Poll: Obama leads McPain in swing states

Sen. Barack Obama is leading Sen. John McPain in the crucial swing states of Ohio, Pennsylvania and Florida, according to a new survey.

Obama lost the Democratic primary in Pennsylvania by 9 percentage points. But a Quinnipiac University poll released Wednesday shows him leading McPain by 12 points, 52 to 40 percent.

In Ohio, a state Obama lost to Sen. Hillary Clinton by 10 points in March, he's leading McPain 48 to 42 percent.

And in Florida, where he did not campaign this primary season and lost an unsanctioned Democratic contest, he leads McPain 47 to 43 percent.

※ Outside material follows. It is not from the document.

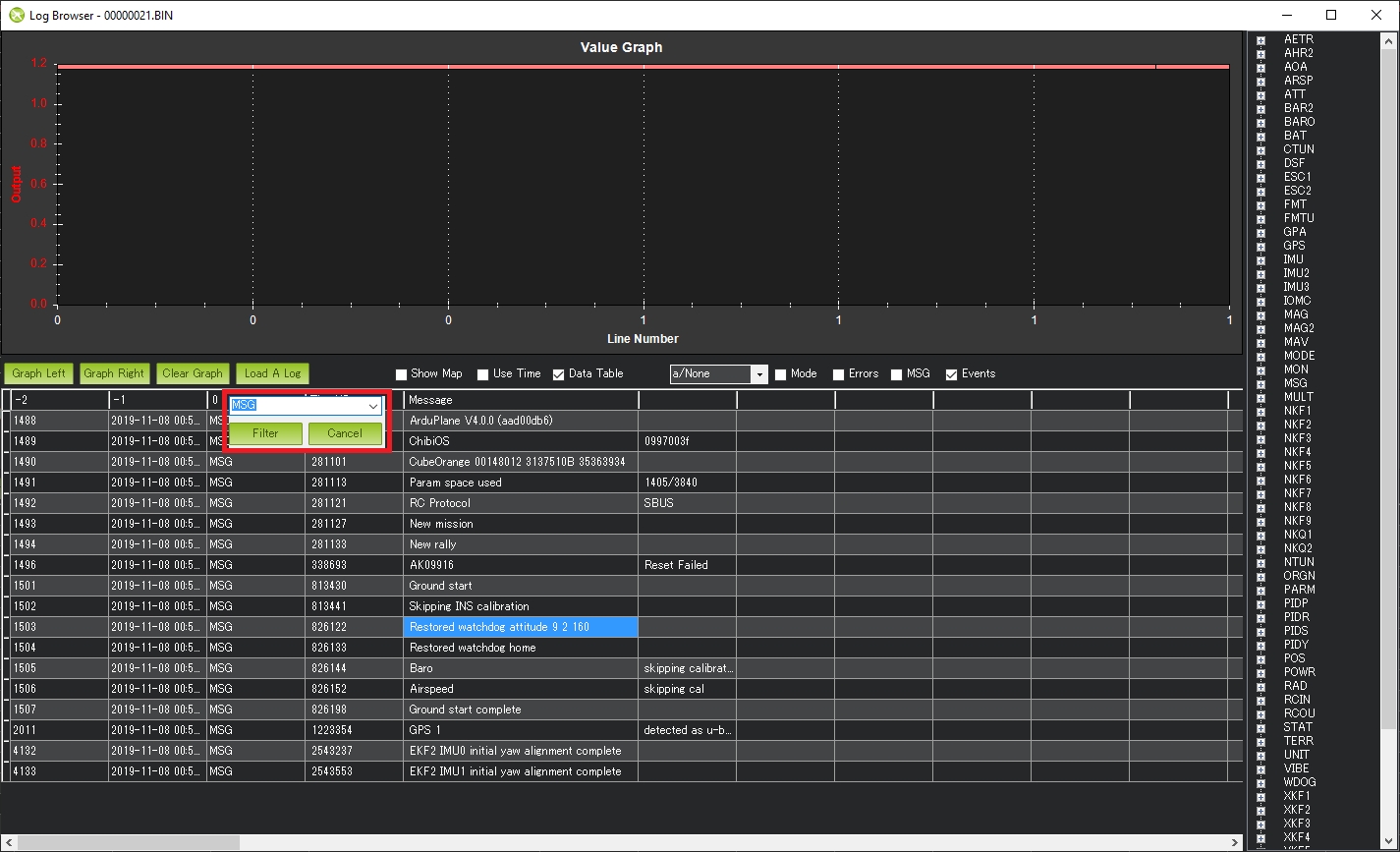Expand the GPS tree node
This screenshot has width=1400, height=852.
pos(1260,247)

The Ohio and Florida results are reversals from Quinnipiac polls published a month ago, when Clinton was still in the race and McPain led Obama in hypothetical match-ups.

In the waning days of her campaign, Clinton argued to voters and superdelegates that she should be the nominee because she was the stronger candidate to beat McPain in these swing states during the general election.

Democrats in all three swing states say they'd like to see her on the ballot this fall, but independent voters give the idea a thumbs-down by margins of 9 to 16 percent.

Florida clinched the presidency for the shrub in 2000, and Ohio did the same in 2004.

Quinnipiac surveyed between 1,300 and 1,500 voters in each state June 9-16. The polls had margins of error of plus or minus 2.5 percentage points for Pennsylvania and 2.6 percentage points for Ohio and Florida.

If the swing state momentum for Obama catches on all over the country, there may be a new electoral map.

The latest CNN national poll, conducted by the Opinion Research Corporation, shows Obama running strongest in the West -- and not just California.

"The 10 Rocky Mountain states have been traditionally the most Republican part of the country. So that's why it's so amazing that the polls show Obama doing well out here," said Bob Loevy, a political science professor at Colorado College.

Nevada, New Mexico and Colorado, three Western states that Bush carried by narrow margins in 2004, now look vulnerable to a Democratic takeover, even though they all border McPain's Arizona.

So what's behind the change?

"In the upper-class suburbs of Denver that used to be so solidly republican, a lot of aspects of the shrub's administration have not played well there," Loevy said. "His war policies, his policies on abortion, gay marriage ... simply have not played well with the old republican party out there in the Rocky Mountain west. So it's in the upscale suburbs that we see the strongest shift to the Democrats."